Sphagneticola trilobata

Wedelia or creeping ox-eye (Sphagneticola trilobata) can cover your whole landscape, so you might not be surprised to find that it's a Florida invasive, but it apparently has not invaded enough of our natural areas to be included in the top 76 invasives and so is classified as a Category II invasive, which is on the watch list.

Creeping natives for Florida include dune sunflower (Helianthus debilis), railroad vine (Ipomoea pes-caprae), and sunshine mimosa (Mimosa strigillosa).
Wedelia can cover your whole landscape and invade your lawn.

A long-tailed skipper (Urbanus proteus) on a Bidens alba.

What can you do about invasives?

The problem with invasives is that their infestations will continue to grow unless we all act.  Remove invasives from your yard, don’t purchase them, and complain to the store management when you see invasives for sale.  Be part of the solution.  Don't be part of the problem.  When creating the priority list of what to in your landscape, removing invasive plants needs to be at the top of the list.

Meanwhile, enjoy the parade of pollinators on your natives including the aggressive, but not invasive, Spanish needles (B. alba). 

Hold still! A gulf fritillary (Agraulis vanillae) enjoys a drink.

A honey bee (Apis spp.) stops by.

A Eastern pondhawk (Erythemis simplicicollis) hunts for prey.
For more info see, Attracting Damsels and Dragons
For more on invasives here is a group of FNPS posts by various authors, which cover a variety of topics:
Invasive vs. Aggressive... Part 1
Invasive Exotic plants
Invasive Species Week Feb 26th to March 4th
Removing Invasives in Mandarin a team effort
Mexican Petunia: a Plant Gone Rogue 
Good Plants Gone Bad
Australian Pine: One of Florida's Least Wanted

This is only about half of the posts on this topic posted on this blog since 2010. We are serious about educating you, and anyone you talk to, about how important this is. There are still people who argue, "Well it's not invasive in MY yard, so it's okay." 

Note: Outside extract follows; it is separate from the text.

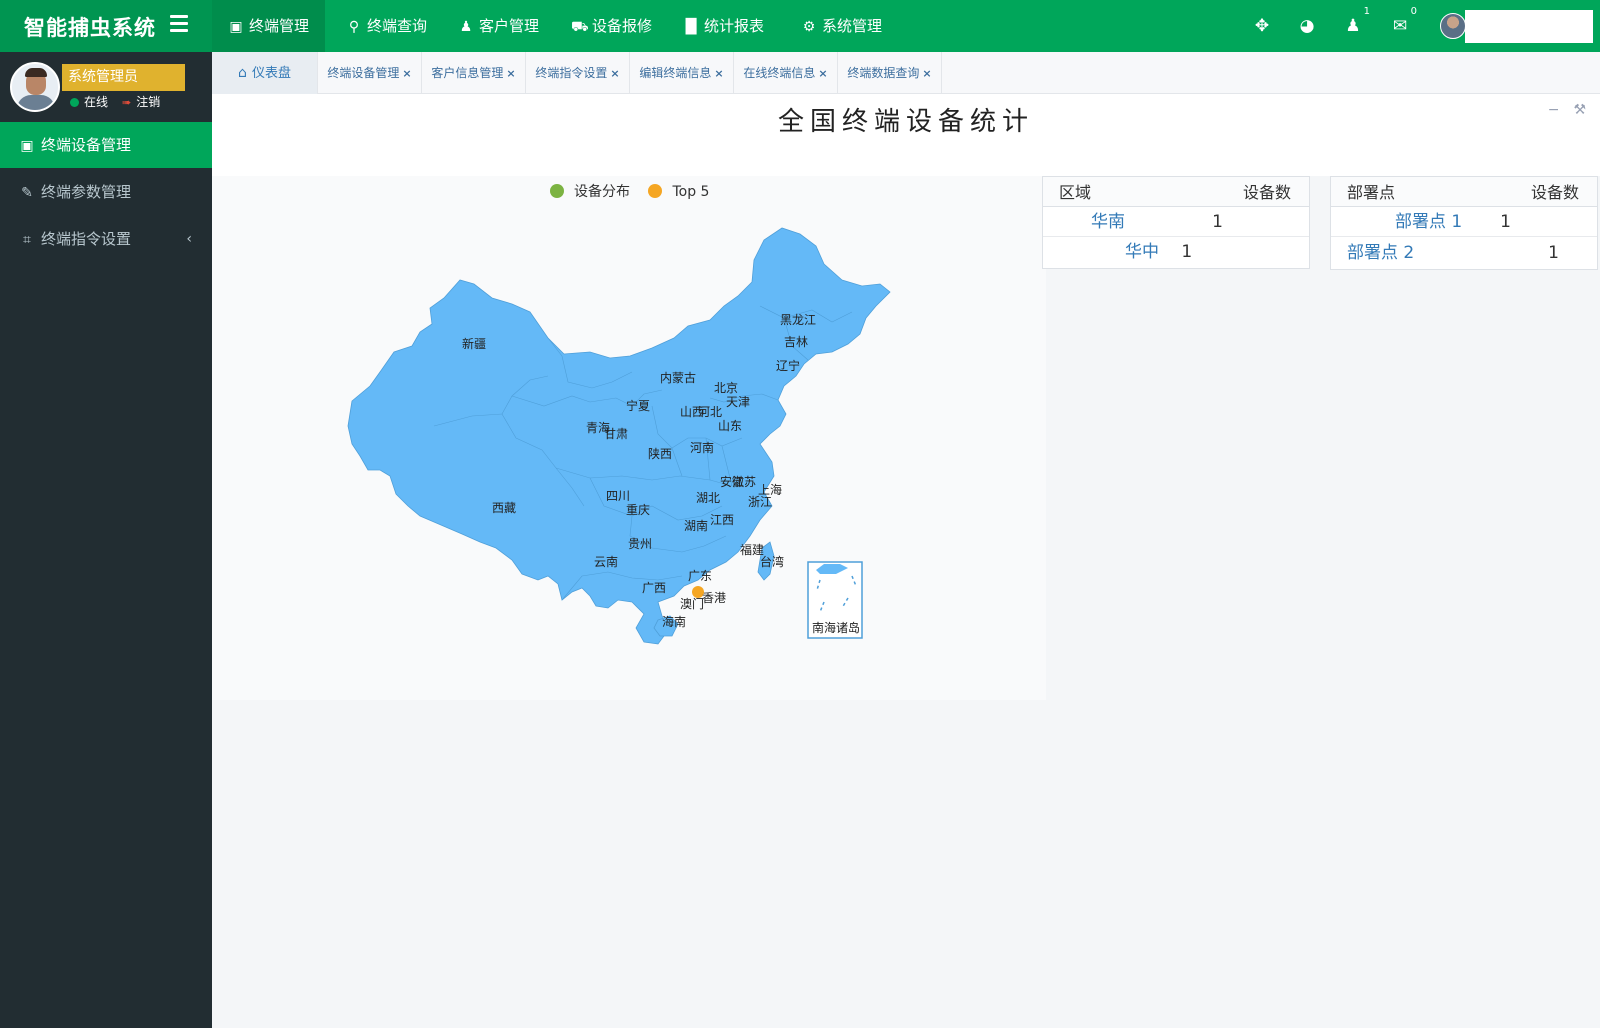  I want to click on sidebar-item-label: 终端参数管理, so click(86, 192).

Well, it's not okay and we are spending millions of dollars (both private and public) to fight this problem.  Again: DON'T BE PART OF THE PROBLEM! PLANT NATIVES!

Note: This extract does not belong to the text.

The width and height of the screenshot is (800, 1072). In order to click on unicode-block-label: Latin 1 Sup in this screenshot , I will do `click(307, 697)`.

Post and photos by Ginny Stibolt

Comments

walk2write said…
Good advice. I made the mistake of planting that Ruellia when we first moved here, and I'm still battling it. I'm thankful that I confined it to a very small area in the yard. I wish that the nurseries and big box stores would take some initiative and not sell these things to unsuspecting people.
Ginny Stibolt said…
Yes, our invasive plant issue is not going to go away until the retailers buy into it and the only way that will happen is if we all object to those plants when we see them.